Então para que ainda um jornal? Como ele pode servir ao proletariado? O próprio camarada Machado, quando cita a entrevista de trabalhadores, tangencia como mera possibilidade parte do que deve ser o combustível da imprensa revolucionária. Um jornal, antes de tudo, noticia fatos. Para isso, deve conhecê-los, apurá-los e escrever sobre eles. A notícia, portanto, é produzida, não vem pronta dos fatos. Precisamente no processo de produção da notícia reside o cerne da nossa atividade. Isto porque este processo exige dos militantes sair às ruas, às casas, aos locais de trabalho, aos comércios, às associações, às igrejas e onde mais se possa entrar para saber da vida local, entrevistar trabalhadores e trabalhadoras, pequenos lojistas, observar, falar e conhecer gente. Saberemos assim dos rostos, gostos, habilidades, opiniões e hábitos de cada entrevistado, e tão importante quanto isso, seremos conhecidos. Ainda que algumas notícias possam prescindir da participação da massa, cabe a nós remar na direção oposta. Se a imprensa burguesa encontra espaço para que membros do povo falem sobre a inflação, a taxa de juros, a corrupção, a falta de saneamento, a violência, as guerras e um sem número de problemas gerais da vida nacional e internacional, não será a imprensa revolucionária a ignorar a opinião do proletariado em qualquer questão que seja, ainda que para combatê-la quando expressar uma visão turva e rebaixada dos fatos. Procurar fontes, apurar e entrevistar não é efeito colateral ou oportunidade advinda da tarefa jornalística, mas antes é a tarefa jornalística. A necessidade de produzir a notícia, e não a de vendê-la, é que nos lançará no interior da classe.

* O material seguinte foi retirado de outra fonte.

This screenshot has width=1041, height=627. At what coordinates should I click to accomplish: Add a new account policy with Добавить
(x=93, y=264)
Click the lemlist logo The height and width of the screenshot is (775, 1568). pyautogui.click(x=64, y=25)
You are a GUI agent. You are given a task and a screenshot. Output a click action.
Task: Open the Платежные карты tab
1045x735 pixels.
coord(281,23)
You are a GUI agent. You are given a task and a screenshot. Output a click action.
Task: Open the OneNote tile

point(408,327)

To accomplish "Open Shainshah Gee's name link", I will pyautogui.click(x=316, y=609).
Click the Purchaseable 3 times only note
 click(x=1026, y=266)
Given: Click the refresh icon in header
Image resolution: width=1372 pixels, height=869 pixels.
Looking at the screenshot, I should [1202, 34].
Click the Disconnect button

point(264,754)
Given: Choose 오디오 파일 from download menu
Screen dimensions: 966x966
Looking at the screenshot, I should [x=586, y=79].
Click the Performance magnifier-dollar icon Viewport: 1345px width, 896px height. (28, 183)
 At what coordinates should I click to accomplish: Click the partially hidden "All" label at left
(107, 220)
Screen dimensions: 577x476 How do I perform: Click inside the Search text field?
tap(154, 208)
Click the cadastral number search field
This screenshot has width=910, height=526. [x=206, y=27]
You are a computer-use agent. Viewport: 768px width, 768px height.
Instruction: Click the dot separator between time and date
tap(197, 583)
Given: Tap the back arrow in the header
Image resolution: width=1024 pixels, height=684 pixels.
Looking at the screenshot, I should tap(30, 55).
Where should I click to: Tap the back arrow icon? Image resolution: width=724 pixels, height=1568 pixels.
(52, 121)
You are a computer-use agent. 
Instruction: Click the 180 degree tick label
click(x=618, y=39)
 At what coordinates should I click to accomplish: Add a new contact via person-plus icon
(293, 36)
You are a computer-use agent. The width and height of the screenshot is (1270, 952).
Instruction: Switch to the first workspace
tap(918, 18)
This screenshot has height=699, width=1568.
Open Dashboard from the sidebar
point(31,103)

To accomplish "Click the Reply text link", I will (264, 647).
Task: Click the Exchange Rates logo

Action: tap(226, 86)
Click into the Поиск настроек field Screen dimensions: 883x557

Isso não significa que o produto em si seja menos relevante. A notícia é o meio pelo qual os trabalhadores e trabalhadoras reais e concretos do país saberão o que outros trabalhadores e trabalhadoras, tão reais e concretos como eles, experimentam na sua luta diária. Encontrarão, na vida e nas particularidades dos outros proletários as próprias particularidades, ou seja, encontrarão a si mesmos. O papel do jornal é promover este encontro. Entenderão, não só porque afirmamos, mas pela experiência compartilhada e pela denúncia concreta, quem são seus aliados e quem são seus inimigos. Também saberão dos movimentos das outras classes, suas contradições, as origens dos acontecimentos, as consequências para cada setor da sociedade, em cada âmbito da vida. E “em cada âmbito da vida” significa que não podemos nos circunscrever a falar apenas sobre política e economia. É nossa tarefa falar de todas as áreas de relevância ou interesse, discutindo cinema, música, declarações de celebridades; não nos furtar de debater mesmo aqueles fatos que nos pareçam inconvenientes. Se somos científicos e nossa teoria é correta para entender a totalidade, não há de ser uma totalidade seletiva. Isso significa também expor nossos erros perante as massas e nos responsabilizar pela sua correção.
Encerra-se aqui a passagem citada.